Ein schauriges Lachen entrang sich der Kehle des Alten. » Meine Partner im Verbrechen.«
In Doms Kehle schien plötzlich etwas festzustecken. Er musste zweimal schlucken, ehe er ein Wort herausbrachte. » Willst du mir weismachen, du warst in einem vergangenen Leben eine Art Verbrecher? Ich glaube es dir nicht.«
» Ha. Und das sagt ein Mann, der kein Problem hat, sich mit der Vorstellung einer jungfräulichen Geburt anzufreunden.«
Die Augenlider des Alten flatterten, aber dann riss er sich mit purer Willenskraft zurück. » Du und Ry, ihr müsst sie finden«, sagte er mit schwacher, rauer Stimme. » Findet Katja und holt ihn euch zurück.«
» Was zurückholen, Dad?
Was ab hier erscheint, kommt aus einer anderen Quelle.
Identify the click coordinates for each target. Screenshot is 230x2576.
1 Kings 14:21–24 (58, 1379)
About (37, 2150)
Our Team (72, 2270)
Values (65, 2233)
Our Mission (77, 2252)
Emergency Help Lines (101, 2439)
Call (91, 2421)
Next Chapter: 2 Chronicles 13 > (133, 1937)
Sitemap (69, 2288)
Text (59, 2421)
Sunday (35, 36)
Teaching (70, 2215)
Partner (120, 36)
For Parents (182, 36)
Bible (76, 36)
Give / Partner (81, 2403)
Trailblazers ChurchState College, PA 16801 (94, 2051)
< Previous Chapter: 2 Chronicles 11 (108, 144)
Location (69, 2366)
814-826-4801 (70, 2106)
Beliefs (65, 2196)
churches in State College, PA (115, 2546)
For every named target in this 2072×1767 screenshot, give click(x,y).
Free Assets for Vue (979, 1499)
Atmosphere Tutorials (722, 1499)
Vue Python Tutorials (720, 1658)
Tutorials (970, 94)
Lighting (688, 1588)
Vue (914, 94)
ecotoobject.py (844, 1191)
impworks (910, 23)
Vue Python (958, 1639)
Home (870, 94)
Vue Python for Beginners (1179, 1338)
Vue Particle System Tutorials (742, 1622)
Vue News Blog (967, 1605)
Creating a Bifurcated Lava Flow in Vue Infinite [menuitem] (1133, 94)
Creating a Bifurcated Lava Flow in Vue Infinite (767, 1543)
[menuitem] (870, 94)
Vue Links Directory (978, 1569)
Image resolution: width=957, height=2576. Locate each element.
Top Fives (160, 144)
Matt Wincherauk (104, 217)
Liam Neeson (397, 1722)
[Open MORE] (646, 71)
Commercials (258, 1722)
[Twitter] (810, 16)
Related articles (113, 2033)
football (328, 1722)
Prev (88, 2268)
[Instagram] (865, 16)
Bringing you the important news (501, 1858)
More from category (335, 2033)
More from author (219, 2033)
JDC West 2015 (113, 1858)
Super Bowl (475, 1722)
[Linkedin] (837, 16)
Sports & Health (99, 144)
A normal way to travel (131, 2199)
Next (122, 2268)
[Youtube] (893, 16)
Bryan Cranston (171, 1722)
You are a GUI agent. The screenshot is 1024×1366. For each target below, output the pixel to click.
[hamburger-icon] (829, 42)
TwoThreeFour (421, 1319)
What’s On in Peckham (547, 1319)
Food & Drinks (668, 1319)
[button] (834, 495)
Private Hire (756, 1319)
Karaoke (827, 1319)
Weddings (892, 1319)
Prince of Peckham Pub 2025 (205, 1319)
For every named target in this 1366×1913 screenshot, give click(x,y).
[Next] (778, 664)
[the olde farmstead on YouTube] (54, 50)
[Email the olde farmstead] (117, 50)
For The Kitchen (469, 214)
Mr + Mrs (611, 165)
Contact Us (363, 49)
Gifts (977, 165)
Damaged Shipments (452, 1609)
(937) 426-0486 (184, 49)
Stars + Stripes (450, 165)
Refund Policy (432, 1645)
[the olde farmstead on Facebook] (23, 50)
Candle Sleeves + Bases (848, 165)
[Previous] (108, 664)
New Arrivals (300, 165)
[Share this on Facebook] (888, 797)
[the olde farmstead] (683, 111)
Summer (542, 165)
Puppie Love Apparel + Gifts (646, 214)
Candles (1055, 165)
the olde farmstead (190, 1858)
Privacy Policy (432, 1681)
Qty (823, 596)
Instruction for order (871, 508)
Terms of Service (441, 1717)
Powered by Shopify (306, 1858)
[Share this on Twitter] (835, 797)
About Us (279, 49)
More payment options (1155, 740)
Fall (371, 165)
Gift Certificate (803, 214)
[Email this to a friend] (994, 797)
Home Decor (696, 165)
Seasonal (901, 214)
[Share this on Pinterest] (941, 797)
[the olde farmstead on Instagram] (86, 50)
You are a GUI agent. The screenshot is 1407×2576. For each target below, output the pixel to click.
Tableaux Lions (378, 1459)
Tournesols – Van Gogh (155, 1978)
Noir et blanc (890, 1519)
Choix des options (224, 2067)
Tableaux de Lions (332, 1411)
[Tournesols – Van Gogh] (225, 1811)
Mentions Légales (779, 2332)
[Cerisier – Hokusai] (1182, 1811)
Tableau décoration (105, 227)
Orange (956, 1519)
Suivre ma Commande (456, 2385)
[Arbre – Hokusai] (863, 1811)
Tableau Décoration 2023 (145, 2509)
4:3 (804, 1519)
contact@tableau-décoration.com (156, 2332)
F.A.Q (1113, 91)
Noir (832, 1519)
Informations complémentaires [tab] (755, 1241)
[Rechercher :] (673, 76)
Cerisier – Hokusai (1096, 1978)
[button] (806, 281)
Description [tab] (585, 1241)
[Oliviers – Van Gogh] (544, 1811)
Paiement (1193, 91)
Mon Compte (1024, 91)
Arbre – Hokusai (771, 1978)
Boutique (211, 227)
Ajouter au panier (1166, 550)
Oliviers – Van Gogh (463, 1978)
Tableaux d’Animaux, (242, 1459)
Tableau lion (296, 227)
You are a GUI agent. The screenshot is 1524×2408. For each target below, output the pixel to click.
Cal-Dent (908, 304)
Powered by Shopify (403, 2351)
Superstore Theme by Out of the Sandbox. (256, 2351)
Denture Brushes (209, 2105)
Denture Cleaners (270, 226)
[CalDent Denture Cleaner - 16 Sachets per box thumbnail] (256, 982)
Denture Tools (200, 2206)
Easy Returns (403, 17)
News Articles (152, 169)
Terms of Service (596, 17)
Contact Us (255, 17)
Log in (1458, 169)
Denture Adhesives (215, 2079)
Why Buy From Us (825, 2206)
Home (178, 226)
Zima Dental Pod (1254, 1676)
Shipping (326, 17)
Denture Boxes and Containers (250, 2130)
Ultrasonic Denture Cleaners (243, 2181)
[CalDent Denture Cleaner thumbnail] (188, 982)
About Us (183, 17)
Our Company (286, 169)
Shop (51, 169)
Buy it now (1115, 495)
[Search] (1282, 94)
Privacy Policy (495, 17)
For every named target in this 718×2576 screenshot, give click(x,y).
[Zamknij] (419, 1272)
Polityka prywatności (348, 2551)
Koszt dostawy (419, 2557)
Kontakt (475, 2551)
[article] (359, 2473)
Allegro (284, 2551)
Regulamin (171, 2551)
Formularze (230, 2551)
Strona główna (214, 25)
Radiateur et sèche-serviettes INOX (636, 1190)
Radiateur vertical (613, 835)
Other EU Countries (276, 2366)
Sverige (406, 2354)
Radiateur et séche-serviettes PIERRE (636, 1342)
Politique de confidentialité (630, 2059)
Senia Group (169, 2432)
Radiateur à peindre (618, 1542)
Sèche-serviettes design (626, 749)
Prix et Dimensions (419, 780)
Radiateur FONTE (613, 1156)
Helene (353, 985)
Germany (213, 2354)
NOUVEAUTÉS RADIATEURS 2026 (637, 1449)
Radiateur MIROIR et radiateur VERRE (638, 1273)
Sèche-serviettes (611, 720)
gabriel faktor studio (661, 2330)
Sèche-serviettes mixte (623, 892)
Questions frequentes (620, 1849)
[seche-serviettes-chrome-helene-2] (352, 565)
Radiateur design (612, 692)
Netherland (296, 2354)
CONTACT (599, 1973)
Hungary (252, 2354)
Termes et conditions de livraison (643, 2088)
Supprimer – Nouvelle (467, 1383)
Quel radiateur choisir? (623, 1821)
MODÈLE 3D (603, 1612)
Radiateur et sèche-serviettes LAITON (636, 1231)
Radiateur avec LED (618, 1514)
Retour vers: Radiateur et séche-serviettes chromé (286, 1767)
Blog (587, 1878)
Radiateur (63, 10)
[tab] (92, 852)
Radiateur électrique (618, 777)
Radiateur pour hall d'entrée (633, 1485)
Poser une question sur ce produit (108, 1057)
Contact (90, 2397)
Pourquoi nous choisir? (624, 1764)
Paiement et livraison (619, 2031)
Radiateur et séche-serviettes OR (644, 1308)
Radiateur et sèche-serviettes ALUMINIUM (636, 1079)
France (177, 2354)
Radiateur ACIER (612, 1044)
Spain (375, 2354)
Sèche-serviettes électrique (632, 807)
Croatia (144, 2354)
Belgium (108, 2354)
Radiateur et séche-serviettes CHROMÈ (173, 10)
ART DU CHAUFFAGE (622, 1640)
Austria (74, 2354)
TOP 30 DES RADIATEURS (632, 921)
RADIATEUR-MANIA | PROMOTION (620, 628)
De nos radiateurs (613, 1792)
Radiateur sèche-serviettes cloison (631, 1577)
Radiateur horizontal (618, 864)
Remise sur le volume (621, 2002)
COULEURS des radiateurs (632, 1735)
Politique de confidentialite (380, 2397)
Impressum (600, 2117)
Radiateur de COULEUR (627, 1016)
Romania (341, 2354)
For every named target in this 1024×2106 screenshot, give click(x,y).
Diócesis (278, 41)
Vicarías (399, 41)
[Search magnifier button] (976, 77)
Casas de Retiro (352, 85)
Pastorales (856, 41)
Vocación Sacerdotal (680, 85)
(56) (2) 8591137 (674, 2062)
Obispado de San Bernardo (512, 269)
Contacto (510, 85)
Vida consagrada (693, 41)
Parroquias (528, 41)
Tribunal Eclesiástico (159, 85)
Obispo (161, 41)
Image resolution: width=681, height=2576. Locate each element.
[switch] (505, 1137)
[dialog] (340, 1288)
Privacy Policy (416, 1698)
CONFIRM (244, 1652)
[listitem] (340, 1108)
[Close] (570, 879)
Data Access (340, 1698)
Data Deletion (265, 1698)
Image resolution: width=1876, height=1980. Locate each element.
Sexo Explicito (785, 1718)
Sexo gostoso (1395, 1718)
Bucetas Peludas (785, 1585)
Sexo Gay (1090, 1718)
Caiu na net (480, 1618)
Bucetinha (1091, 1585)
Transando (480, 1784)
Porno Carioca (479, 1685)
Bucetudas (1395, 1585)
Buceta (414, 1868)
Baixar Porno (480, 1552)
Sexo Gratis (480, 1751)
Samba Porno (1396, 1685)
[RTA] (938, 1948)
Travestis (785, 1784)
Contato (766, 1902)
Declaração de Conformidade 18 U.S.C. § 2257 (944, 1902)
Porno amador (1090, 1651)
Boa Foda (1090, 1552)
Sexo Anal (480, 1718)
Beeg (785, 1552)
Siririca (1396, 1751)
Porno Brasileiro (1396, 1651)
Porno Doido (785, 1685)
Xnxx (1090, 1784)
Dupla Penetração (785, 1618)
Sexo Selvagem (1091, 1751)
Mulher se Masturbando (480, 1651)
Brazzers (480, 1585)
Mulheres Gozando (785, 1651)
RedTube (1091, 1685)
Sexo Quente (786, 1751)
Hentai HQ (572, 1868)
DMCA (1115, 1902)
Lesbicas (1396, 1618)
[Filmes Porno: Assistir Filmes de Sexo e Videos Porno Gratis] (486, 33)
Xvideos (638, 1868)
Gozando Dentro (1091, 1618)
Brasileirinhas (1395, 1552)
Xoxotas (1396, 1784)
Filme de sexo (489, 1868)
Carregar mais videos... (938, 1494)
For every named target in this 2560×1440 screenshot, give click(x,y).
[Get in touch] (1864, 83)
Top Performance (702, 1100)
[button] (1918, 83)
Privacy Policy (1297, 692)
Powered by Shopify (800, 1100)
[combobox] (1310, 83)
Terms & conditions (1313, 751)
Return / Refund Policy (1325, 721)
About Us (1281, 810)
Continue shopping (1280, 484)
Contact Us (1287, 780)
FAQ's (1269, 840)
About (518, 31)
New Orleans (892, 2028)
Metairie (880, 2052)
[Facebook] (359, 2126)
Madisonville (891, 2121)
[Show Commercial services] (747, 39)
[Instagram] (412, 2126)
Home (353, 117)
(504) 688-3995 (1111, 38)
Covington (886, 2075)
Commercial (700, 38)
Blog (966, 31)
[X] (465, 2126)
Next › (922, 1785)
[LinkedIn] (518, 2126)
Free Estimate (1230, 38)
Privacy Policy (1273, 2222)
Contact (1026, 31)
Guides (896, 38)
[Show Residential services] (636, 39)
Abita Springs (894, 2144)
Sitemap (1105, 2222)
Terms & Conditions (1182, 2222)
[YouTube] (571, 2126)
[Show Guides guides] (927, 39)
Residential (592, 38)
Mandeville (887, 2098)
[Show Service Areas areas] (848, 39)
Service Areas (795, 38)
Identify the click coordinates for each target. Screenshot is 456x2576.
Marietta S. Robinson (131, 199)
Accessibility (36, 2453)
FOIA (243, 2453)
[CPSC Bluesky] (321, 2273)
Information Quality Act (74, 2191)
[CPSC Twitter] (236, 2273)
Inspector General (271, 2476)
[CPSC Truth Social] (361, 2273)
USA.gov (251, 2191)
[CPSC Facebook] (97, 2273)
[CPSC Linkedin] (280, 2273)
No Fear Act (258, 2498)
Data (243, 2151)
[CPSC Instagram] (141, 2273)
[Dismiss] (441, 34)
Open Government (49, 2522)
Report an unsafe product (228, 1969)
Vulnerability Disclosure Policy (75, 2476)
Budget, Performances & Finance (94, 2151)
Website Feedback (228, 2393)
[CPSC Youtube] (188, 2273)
Tut mir leid, aber das ist einfach nur verrücktes Gerede…«
» Den Film. Den Film, den Katja von meinem letzten Mord gemacht hat. Dass sie dachten, ich hätte den Film, ist der einzige Grund, warum wir all die Jahre am Leben blieben.«
» Welcher Film? Welcher letzte Mord, um Himmels willen. Ich kenne dich. Du könntest niemals…«
» Verdammt noch mal, Dom, nun freunde dich endlich mit dem Gedanken an, dass ich nicht der bin, für den du mich hältst. Und nie war…« Er machte einen erstickten Atemzug und schloss die Augen.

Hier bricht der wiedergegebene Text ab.